Among the lines of data below, reproduce only those from the one with "The width and height of the screenshot is (860, 718)." through the one with "Task: Click the red Leave button", exactly as they stand, both ends included.

▸ INPUT DATA:

----------

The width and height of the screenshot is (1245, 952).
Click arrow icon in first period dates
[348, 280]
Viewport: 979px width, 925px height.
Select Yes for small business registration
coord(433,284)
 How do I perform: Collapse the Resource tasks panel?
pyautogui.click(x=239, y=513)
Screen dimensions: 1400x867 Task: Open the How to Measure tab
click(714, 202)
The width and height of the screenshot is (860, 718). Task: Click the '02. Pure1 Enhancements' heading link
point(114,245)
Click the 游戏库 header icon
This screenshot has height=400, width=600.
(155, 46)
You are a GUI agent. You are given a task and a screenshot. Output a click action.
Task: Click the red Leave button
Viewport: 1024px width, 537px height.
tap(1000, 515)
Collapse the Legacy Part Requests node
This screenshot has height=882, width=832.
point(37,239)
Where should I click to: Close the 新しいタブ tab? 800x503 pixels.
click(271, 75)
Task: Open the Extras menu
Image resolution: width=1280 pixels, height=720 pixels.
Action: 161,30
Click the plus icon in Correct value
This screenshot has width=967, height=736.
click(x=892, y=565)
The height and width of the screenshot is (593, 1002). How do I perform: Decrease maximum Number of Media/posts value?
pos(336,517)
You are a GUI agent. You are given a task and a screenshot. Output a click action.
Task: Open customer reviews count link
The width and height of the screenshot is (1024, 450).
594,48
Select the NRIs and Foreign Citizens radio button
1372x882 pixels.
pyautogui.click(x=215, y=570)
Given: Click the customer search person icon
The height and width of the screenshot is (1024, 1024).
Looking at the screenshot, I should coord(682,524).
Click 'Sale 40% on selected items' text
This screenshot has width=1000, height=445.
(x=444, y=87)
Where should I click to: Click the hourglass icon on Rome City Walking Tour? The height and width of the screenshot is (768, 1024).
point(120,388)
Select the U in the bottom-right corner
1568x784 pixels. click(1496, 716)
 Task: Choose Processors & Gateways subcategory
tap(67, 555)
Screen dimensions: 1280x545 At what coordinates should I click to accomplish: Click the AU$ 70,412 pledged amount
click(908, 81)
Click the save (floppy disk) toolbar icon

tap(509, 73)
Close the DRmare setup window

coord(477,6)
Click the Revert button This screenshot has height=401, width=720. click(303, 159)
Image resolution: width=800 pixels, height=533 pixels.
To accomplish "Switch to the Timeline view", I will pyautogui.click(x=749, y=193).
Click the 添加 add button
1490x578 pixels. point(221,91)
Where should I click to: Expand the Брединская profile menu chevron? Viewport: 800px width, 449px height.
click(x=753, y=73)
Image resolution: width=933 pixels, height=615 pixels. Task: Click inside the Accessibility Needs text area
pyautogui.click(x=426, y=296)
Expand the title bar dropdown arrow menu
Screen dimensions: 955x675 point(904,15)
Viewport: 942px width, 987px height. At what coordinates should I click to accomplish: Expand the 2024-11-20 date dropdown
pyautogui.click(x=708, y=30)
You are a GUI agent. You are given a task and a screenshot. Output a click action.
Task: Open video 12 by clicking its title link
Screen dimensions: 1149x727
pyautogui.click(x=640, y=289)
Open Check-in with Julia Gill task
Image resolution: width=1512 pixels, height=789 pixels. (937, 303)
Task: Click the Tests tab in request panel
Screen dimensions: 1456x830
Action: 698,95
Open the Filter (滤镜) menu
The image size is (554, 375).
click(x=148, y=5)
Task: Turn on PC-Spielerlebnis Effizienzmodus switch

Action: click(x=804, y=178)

----------

▸ REPLY TO THE TASK:
The width and height of the screenshot is (860, 718). Task: Click the '02. Pure1 Enhancements' heading link
point(114,245)
Click the 游戏库 header icon
This screenshot has height=400, width=600.
(155, 46)
You are a GUI agent. You are given a task and a screenshot. Output a click action.
Task: Click the red Leave button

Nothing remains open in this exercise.